## Texto fornecido:
- - - - - - -
Não há qualquer justificativa para
as prisões — afirma o juiz Luciano Losekann, auxiliar da presidência do
Conselho Nacional de Justiça (CNJ) e coordenador do Departamento de
Monitoramento e Fiscalização do Sistema Carcerário.
Para a produção de
uma série de reportagens sobre o assunto, O GLOBO esteve em sete
presídios, uma ala de tratamento psiquiátrico e um manicômio judiciário
em São Luís, Teresina, Goiânia e Brasília. Nas três primeiras cidades, a
equipe conseguiu entrar nas unidades prisionais na companhia de juízes e
de um promotor de Justiça. Em Brasília, uma autorização judicial
permitiu ter acesso às prisões.
A reportagem
flagrou uma realidade de uso contumaz do crack, hipermedicação e
inexistência de prontuários em Brasília; a existência de uma ala
específica para presos com transtornos mentais num presídio de regime
fechado em Goiânia.
Além de pessoas em cumprimento de medida de
segurança misturadas com detentos comuns; e doentes mentais nos mesmos
espaços de pacientes com hanseníase e aids no manicômio em Teresina.
Em
São Luís, pessoas com transtornos mentais estão presas sem qualquer
perspectiva de decretação da medida de segurança. Não há laudos, exames
ou psiquiatra: a única que atendia no complexo prisional deixou de ir ao
trabalho porque está sem pagamento desde dezembro. Um rol de
irregularidades que combinam com o “sistema medieval” descrito pelo
ministro da Justiça, José Eduardo Cardozo, no final do ano passado.
Segurança não garante tratamento
Pelo menos 25
pessoas cumprem medida de segurança nos presídios em São Luís. Não é o
caso de Cola na Cola, o detento que vive num buraco na Cadet há três
anos. Condenado a 19 anos de prisão pela suposta prática de dois
estupros, é a terceira vez que ele passa pelo presídio. Mesmo com um
evidente quadro de loucura, nunca houve um exame de insanidade mental.
- - - - - - -
## Dados para análise:
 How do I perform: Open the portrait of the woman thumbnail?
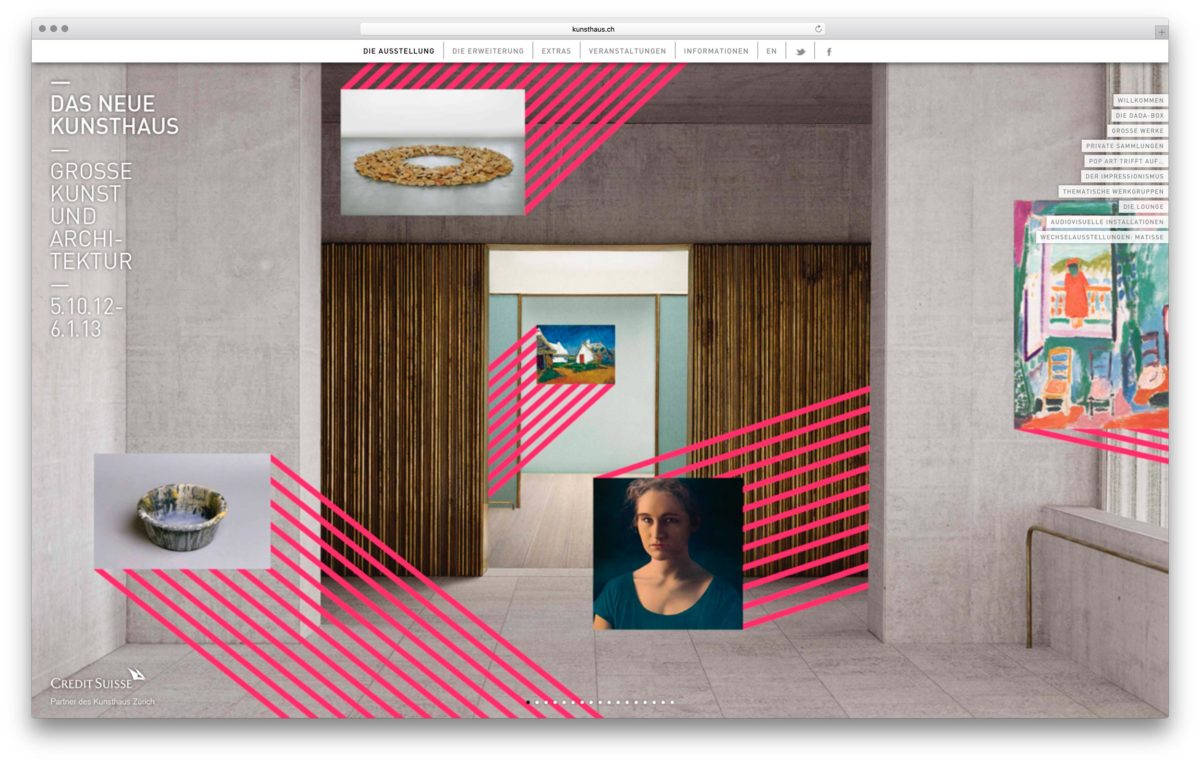[x=667, y=553]
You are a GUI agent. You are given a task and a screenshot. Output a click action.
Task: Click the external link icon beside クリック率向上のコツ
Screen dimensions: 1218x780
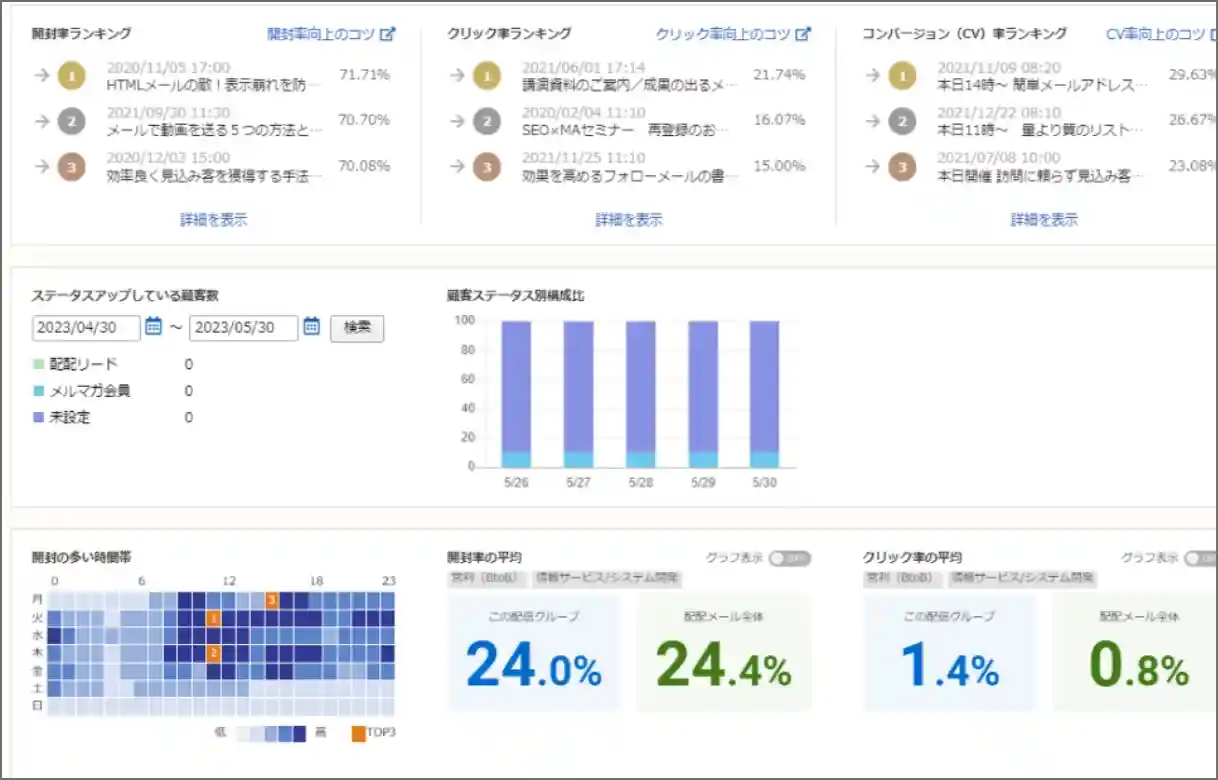click(803, 34)
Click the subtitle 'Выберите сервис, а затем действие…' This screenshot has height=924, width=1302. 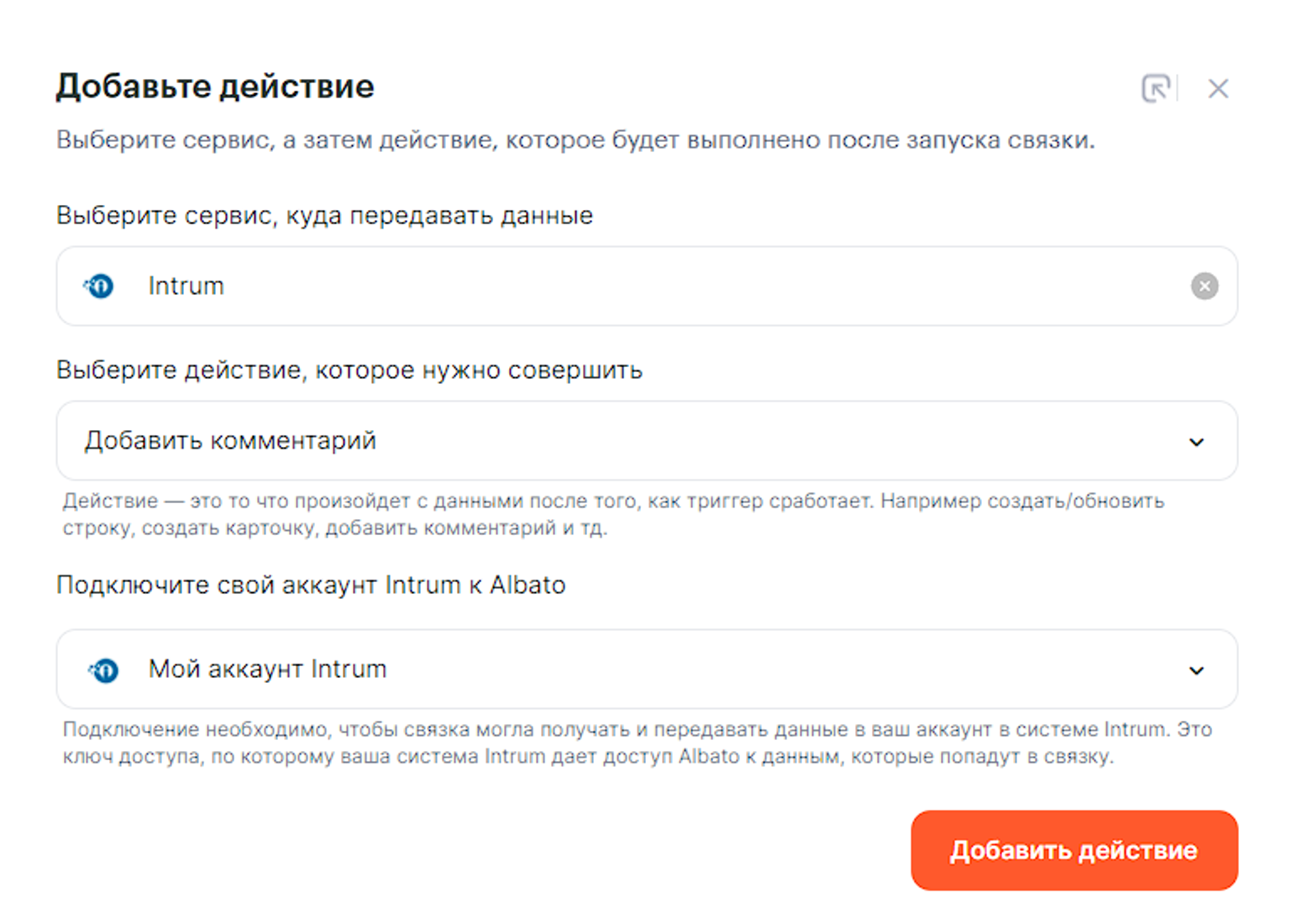pos(575,139)
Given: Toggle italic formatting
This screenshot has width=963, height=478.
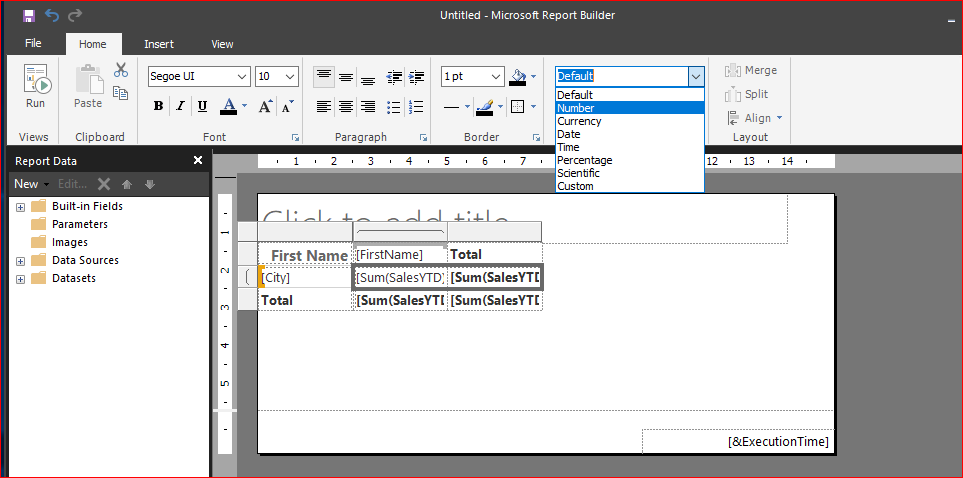Looking at the screenshot, I should click(x=180, y=106).
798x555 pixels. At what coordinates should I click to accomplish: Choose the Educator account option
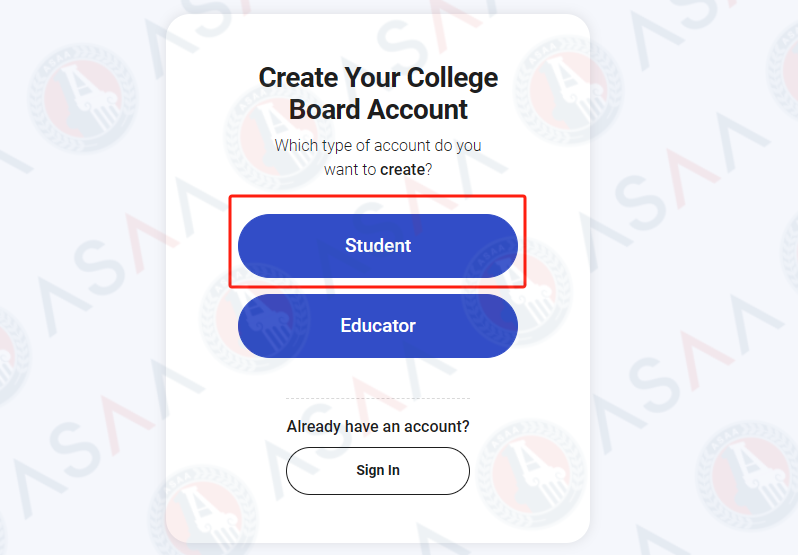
- - - - - - -
## Solicitação de tarefa 1:
As três afirmações a seguir concordam com o texto fornecido? Para cada uma, responda sim ou não e cite literalmente as palavras do texto que decidem a questão.
(a) Em Brasília, a equipe entrou nos presídios acompanhada de juízes.
(b) A psiquiatra que atendia no complexo prisional de São Luís deixou de ir ao trabalho por falta de pagamento.
(c) Cola na Cola já foi submetido a um exame de insanidade mental.
## Solicitação de tarefa 2:
Devolva, copiado sem alterações do texto fornecido, o trecho que começa em "Além de pessoas" e termina em "manicômio em Teresina.".

## Resposta da tarefa 1:
(a) Não. "Em Brasília, uma autorização judicial permitiu ter acesso às prisões."
(b) Sim. "a única que atendia no complexo prisional deixou de ir ao trabalho porque está sem pagamento desde dezembro"
(c) Não. "nunca houve um exame de insanidade mental"

## Resposta da tarefa 2:
Além de pessoas em cumprimento de medida de
segurança misturadas com detentos comuns; e doentes mentais nos mesmos
espaços de pacientes com hanseníase e aids no manicômio em Teresina.